Visaは、2026年6月2日〜4日にオランダ・アムステルダムで開催された「Money20/20 Europe」の同社ブースで、AIエージェント技術に決済機能を組み込む事例を紹介した。デモでは、ChatGPTのようなAIエージェントを通じてFIFAワールドカップ2026のチケットを購入するシナリオが示された。


AIエージェントが決済を自律実行する仕組み

Visaが推進する「Visa Intelligent Commerce(VIC)」は、AIエージェントが消費者に代わって商品を検索・比較・購入まで完結させるための決済基盤だ。Visa Intelligent CommerceはVisaの30年にわたるAI活用の実績を土台に構築されたグローバルな取り組みで、100社以上のパートナーとともに開発が進んでいる。

AIエージェントとは、消費者が個々のステップを承認しなくても、代わりに検索・評価・購入を実行できるソフトウェアのことだ。基盤技術としては、カード番号を固有のデジタルコードに置き換えるトークナイゼーションなどの既存の決済セキュリティ技術が活用される。

「Intelligent Commerce Connect」はVisa Intelligent Commerceの一環として、AIエージェントを展開する企業・加盟店・決済事業者を対象としたプラットフォームで、単一の統合を通じてセキュアな決済起動、トークナイゼーション、利用制限の設定、認証機能へのアクセスが可能になる。加盟店はAIエージェントに対して商品カタログを直接公開でき、従来のチェックアウト工程を経ずに購入を完了できる。


信頼性確保への取り組みと標準化

エコシステム全体での普及には信頼性の担保が不可欠だ。2025年10月、VisaはパートナーとともにオープンフレームワークであるTrusted Agent Protocolを公開した。これはAIエージェントによる安全なチェックアウトを可能にし、悪意あるボットと正規のAIエージェントを加盟店が識別しやすくする設計になっている。
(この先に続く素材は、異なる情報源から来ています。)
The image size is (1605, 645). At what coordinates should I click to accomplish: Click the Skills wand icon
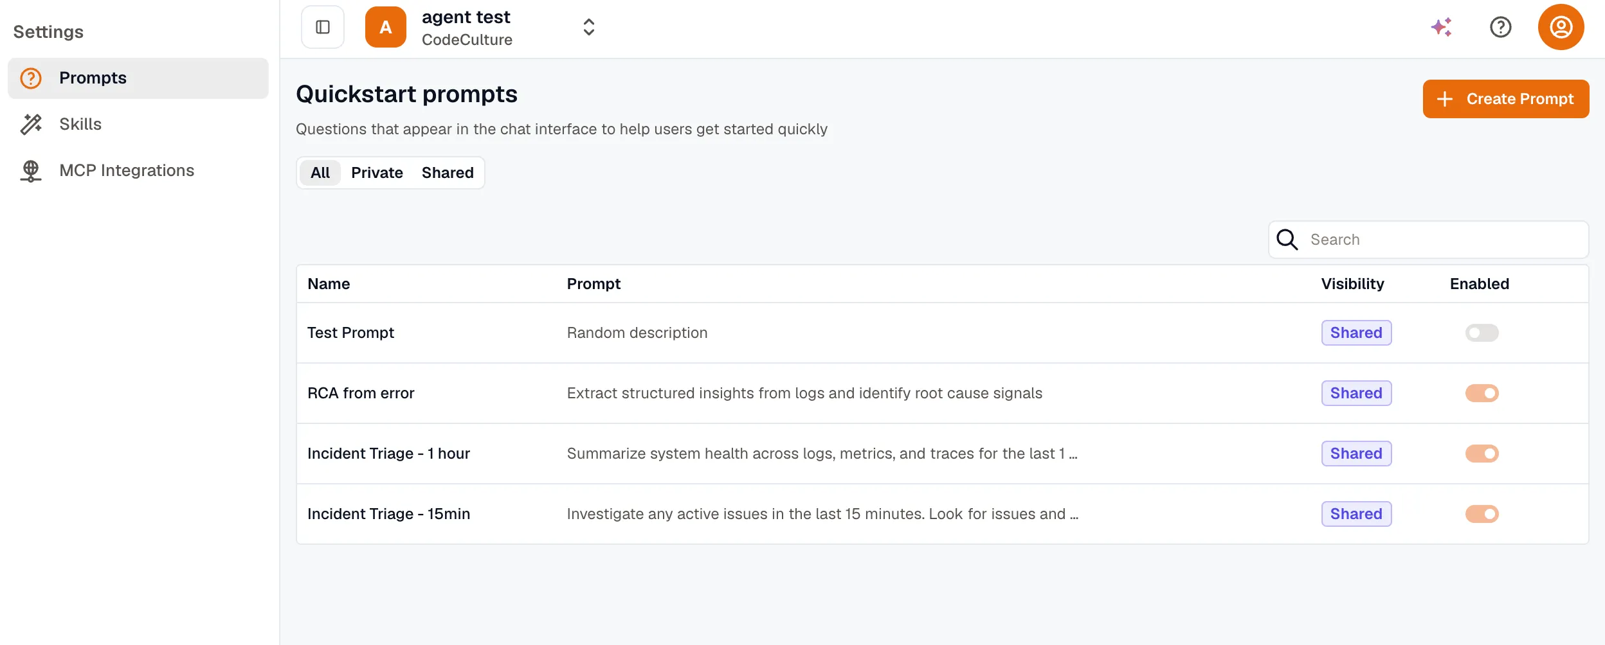click(x=31, y=124)
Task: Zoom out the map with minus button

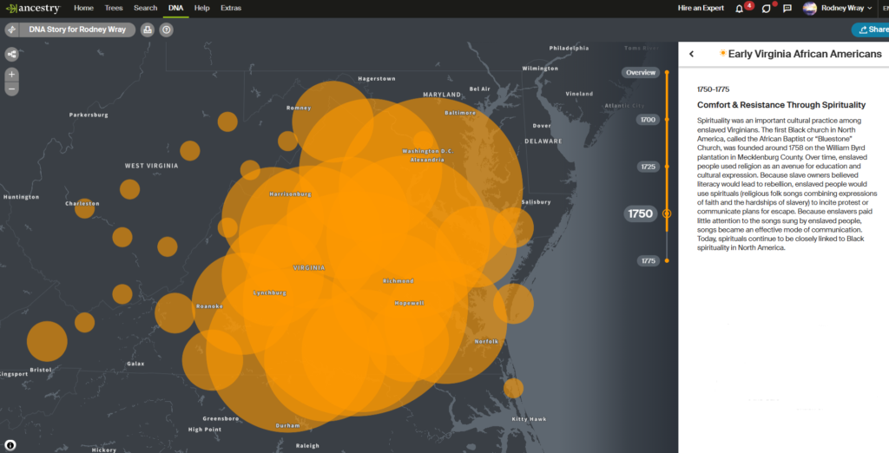Action: [12, 89]
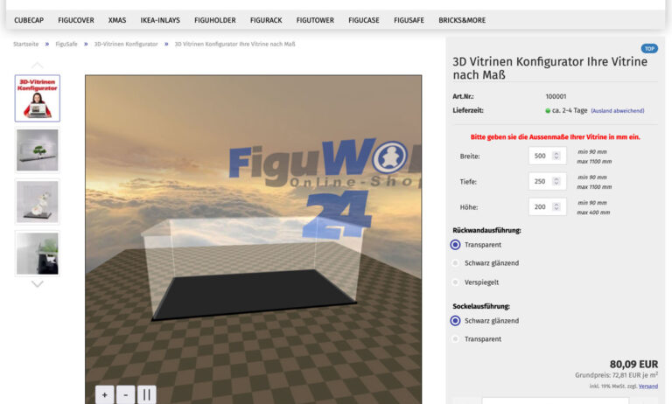
Task: Zoom out the 3D viewer with minus button
Action: [x=125, y=394]

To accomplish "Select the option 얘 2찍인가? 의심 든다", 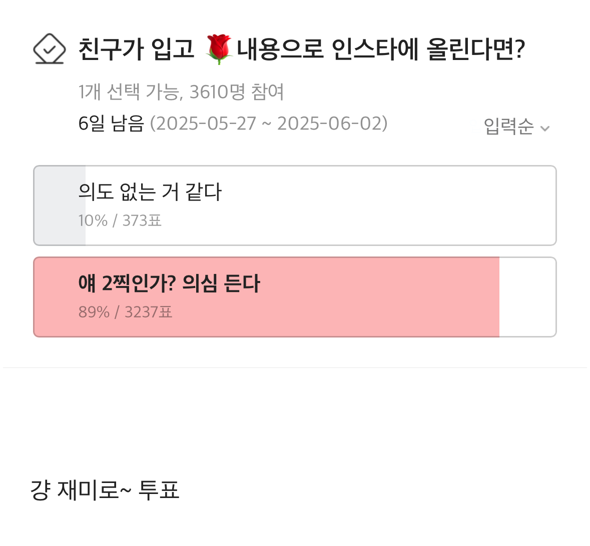I will tap(295, 297).
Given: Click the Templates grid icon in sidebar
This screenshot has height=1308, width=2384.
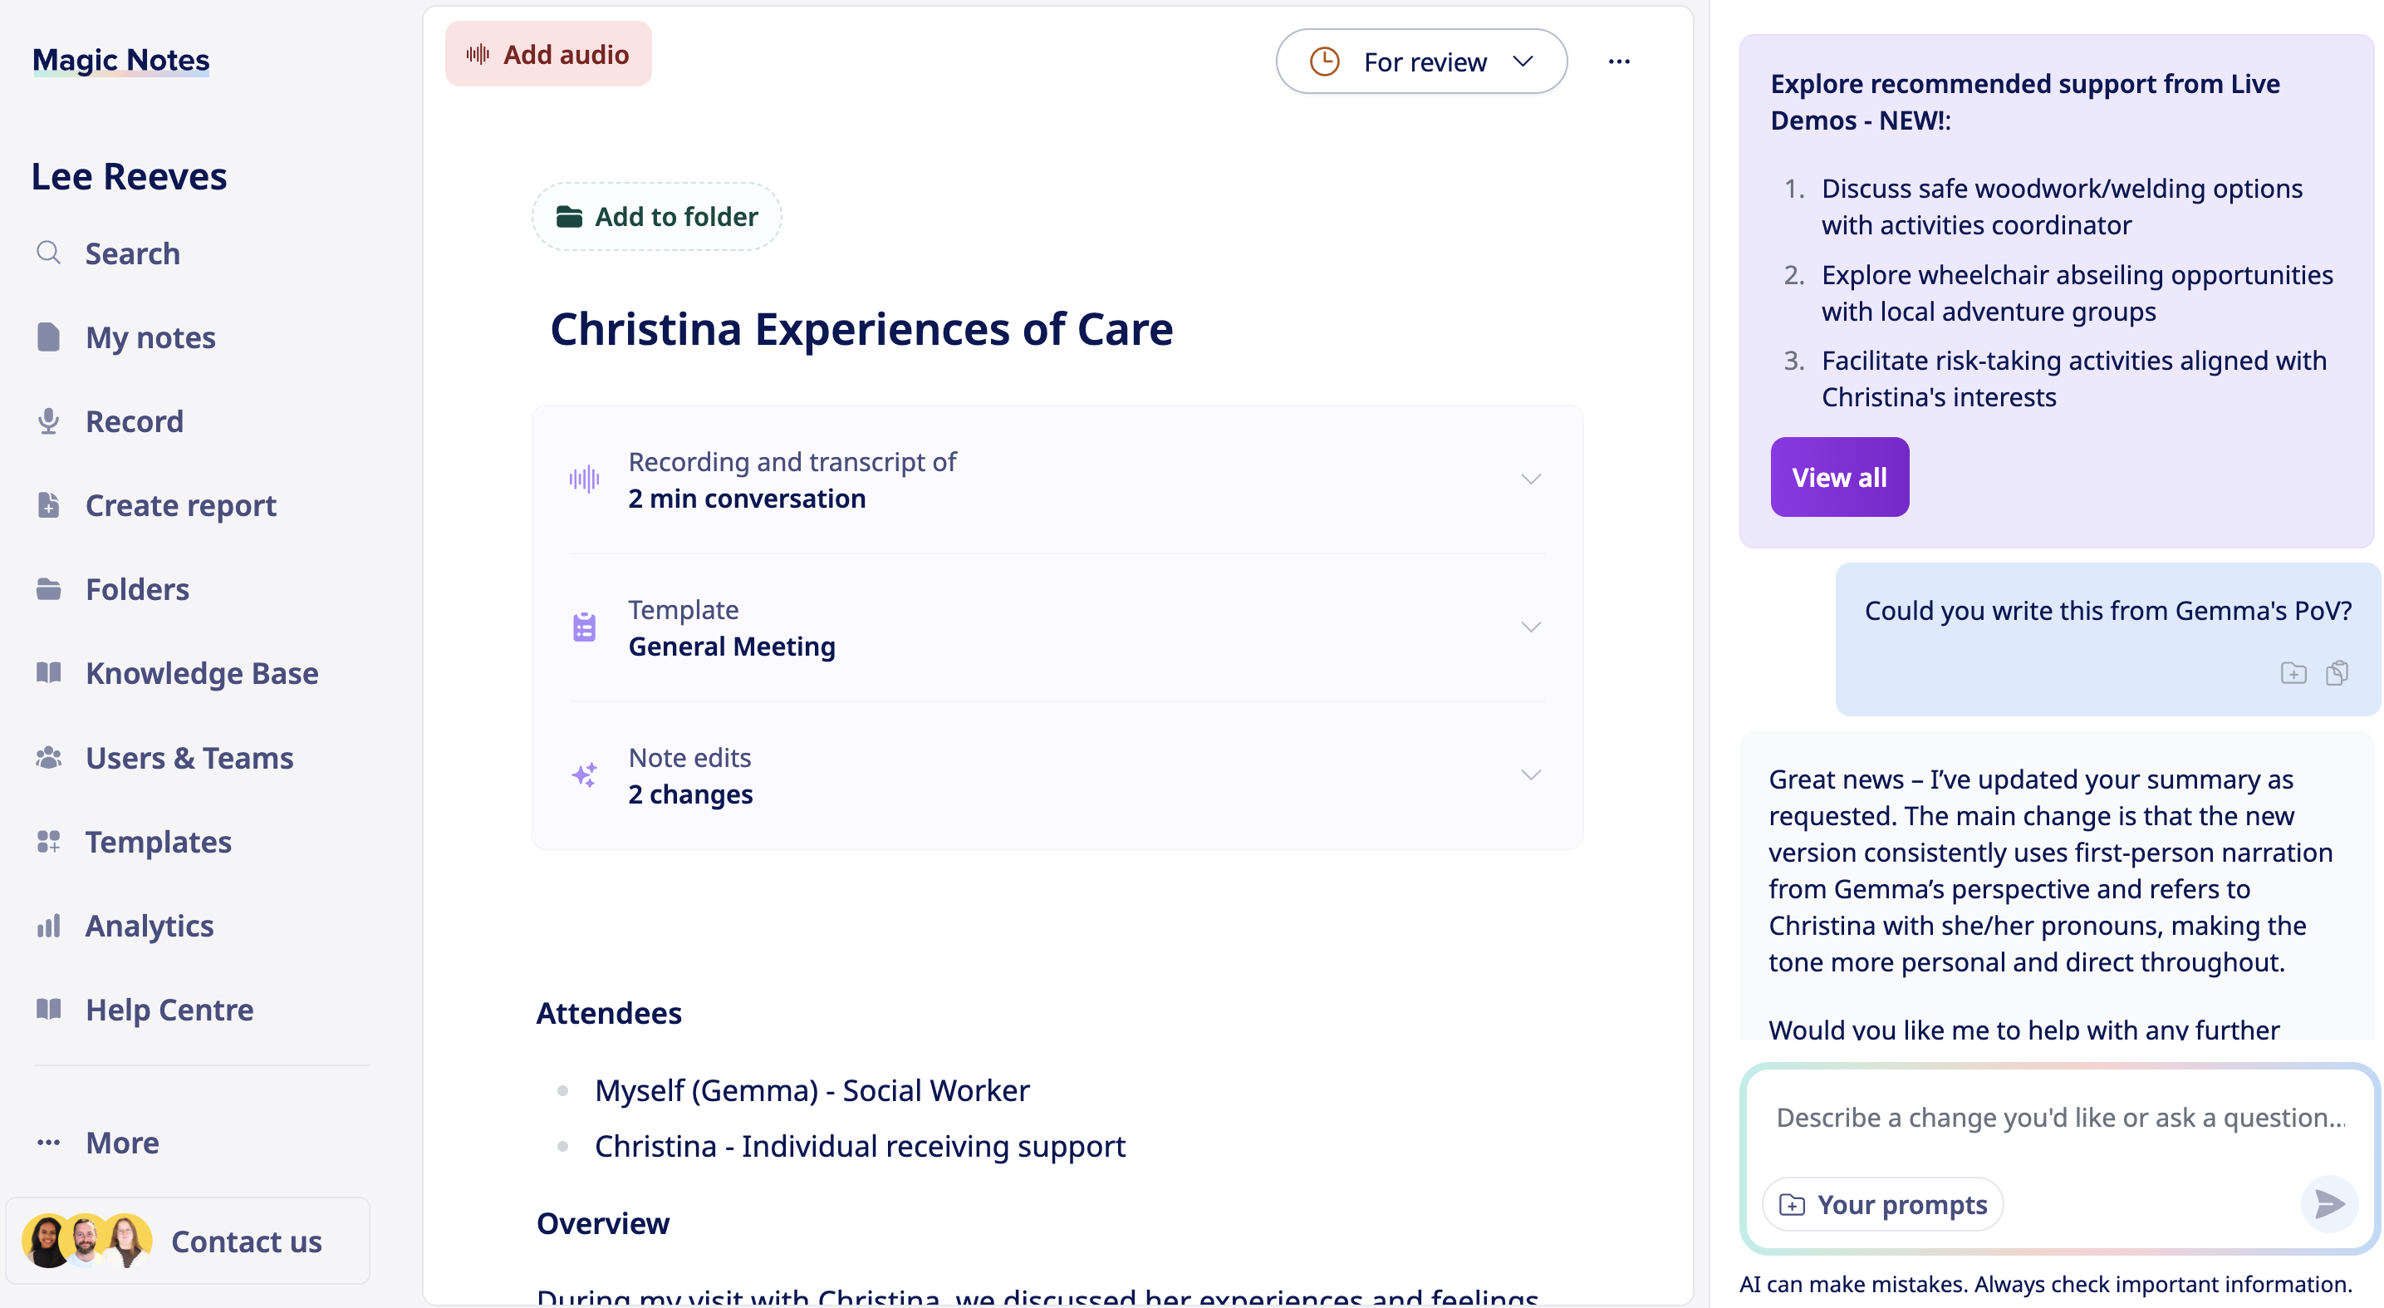Looking at the screenshot, I should click(x=48, y=841).
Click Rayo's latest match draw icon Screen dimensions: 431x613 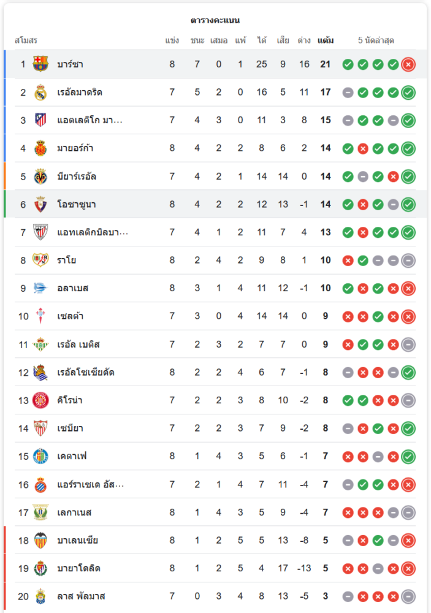tap(408, 261)
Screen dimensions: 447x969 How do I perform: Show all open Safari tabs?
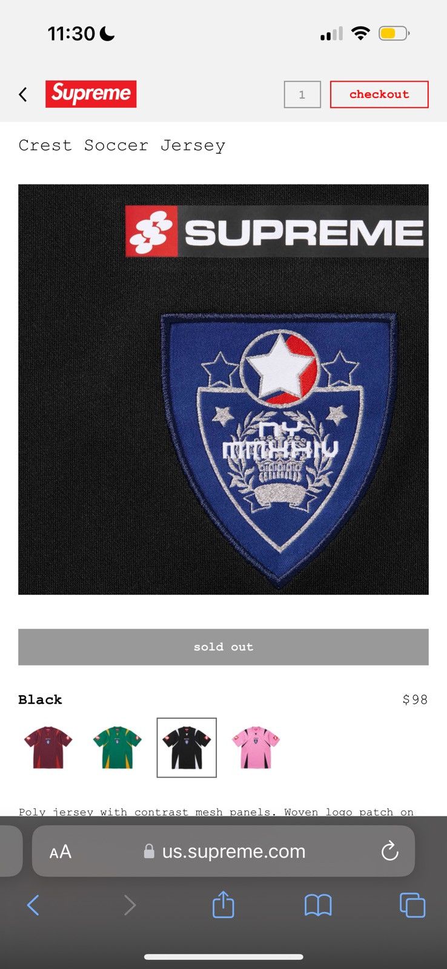(x=412, y=905)
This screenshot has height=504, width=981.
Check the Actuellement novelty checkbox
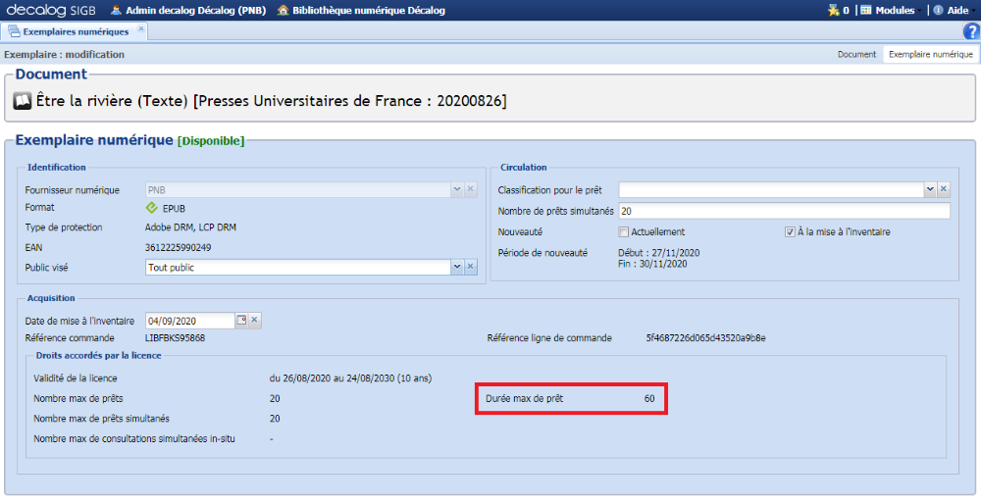tap(623, 232)
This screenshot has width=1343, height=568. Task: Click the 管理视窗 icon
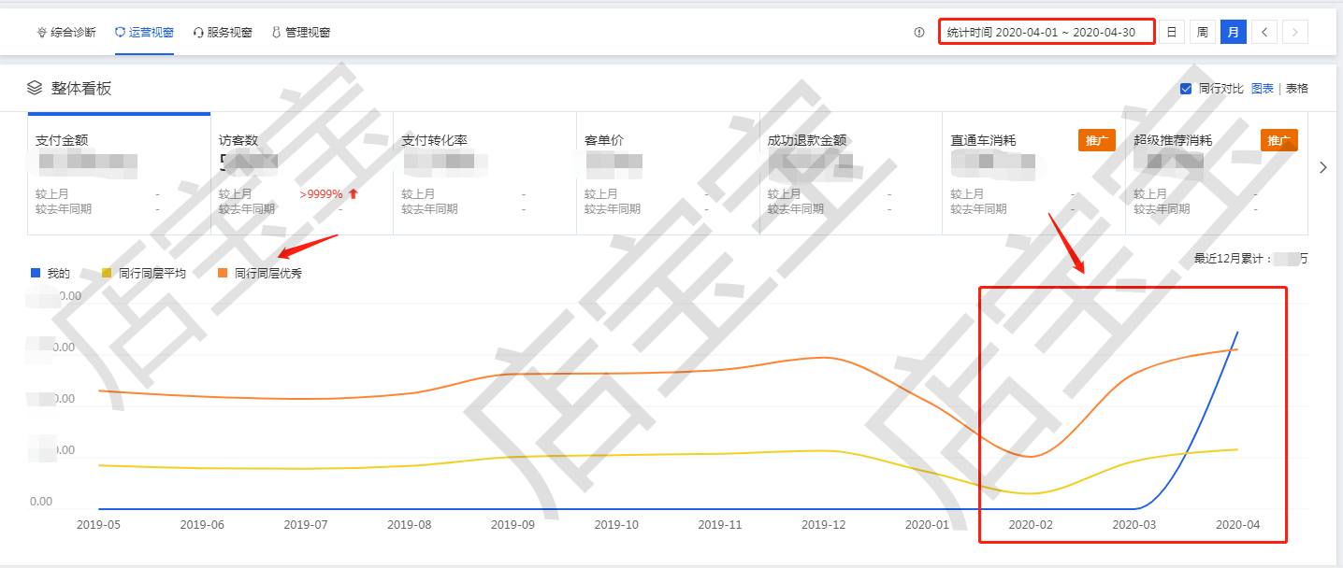[277, 33]
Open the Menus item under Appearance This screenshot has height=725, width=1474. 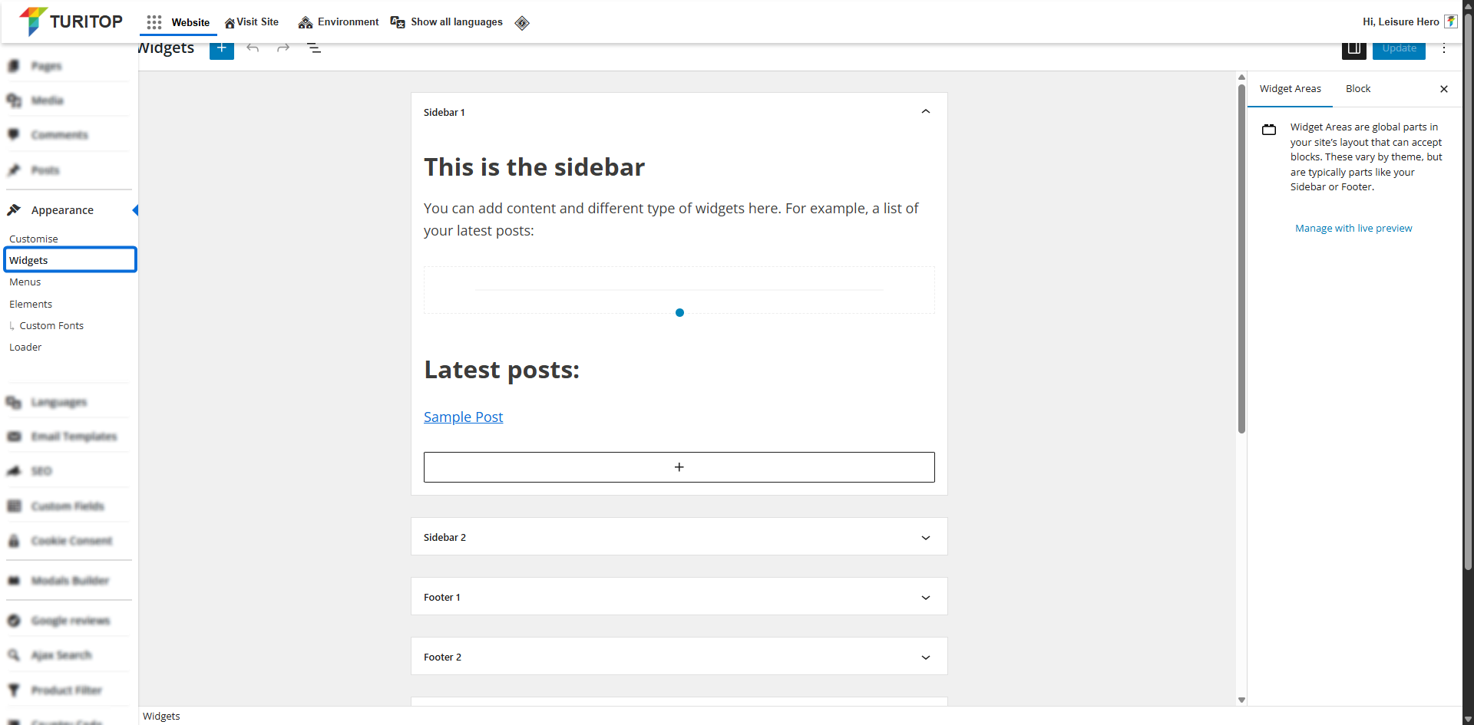click(25, 282)
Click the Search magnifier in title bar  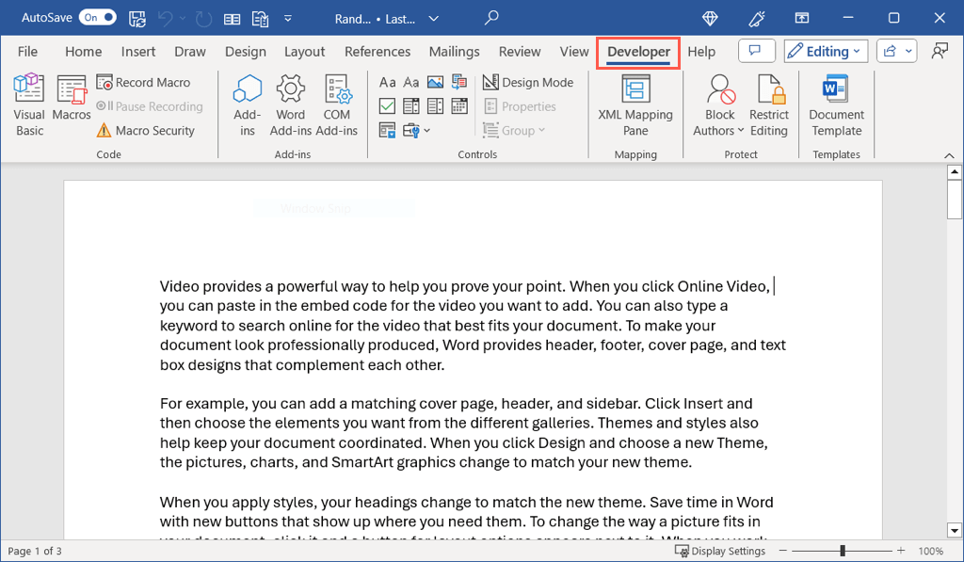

HigohnoteはVisaのIntelligent Commerce Connect経由でVisa Intelligent Commerceに統合し、AIが起動するB2B決済を実行できるAgentic Commerce機能をリリースした。請求書や買掛金の自動処理、仕入れ先への支払い、AIを活用した調達などのワークフローを対象としており、これまで手作業での承認が必要だった業務の自動化を目指す。


日本・アジア太平洋地域への展開

Visaは2026年4月30日、アジア太平洋地域への「Visa Agentic Ready」プログラムの展開を発表した。同プログラムは日本を含む、オーストラリア・香港・マレーシア・ニュージーランド・シンガポール・韓国・台湾・タイ・ベトナムで開始されている。 Big News Network

第一フェーズではイシュアの準備態勢整備を重点とし、管理された本番環境でのAIエージェント起動トランザクションのテストと検証に向けた構造的な経路を提供する。Visa Agentic Readyへの参加を希望するイシュアはVisaのアカウントエグゼクティブに問い合わせることで参加できる。


Visa Intelligent Commerceを基盤とした「Agentic Ready」プログラムが日本でも指導している(image:VISA)
Visa Intelligent Commerceを基盤とした「Agentic Ready」プログラムが日本でも指導している(image:VISA)


AIが「代わりに買う」インフラが静かに整いつつある

今回のMoney20/20 Europeでのデモは、AIエージェントへの決済機能組み込みを技術論として語るだけでなく、FIFAワールドカップという世界的イベントのチケット購入という具体的な場面で見せた点が特徴的だ。VisaはFIFAワールドカップ2026の公式決済テクノロジーパートナーでもあり、両者の連携はVICの実用性を示す格好の舞台となっている。

日本を含むアジア太平洋地域でも「Visa Agentic Ready」プログラムが動き出しており、消費者が意識しないうちに決済がAIに委ねられる構造が現実のものとなりつつある。利便性向上の一方で、AIによる誤購入や不正利用への対策、消費者の同意設計など、エコシステム全体での議論もこれから本格化しそうだ。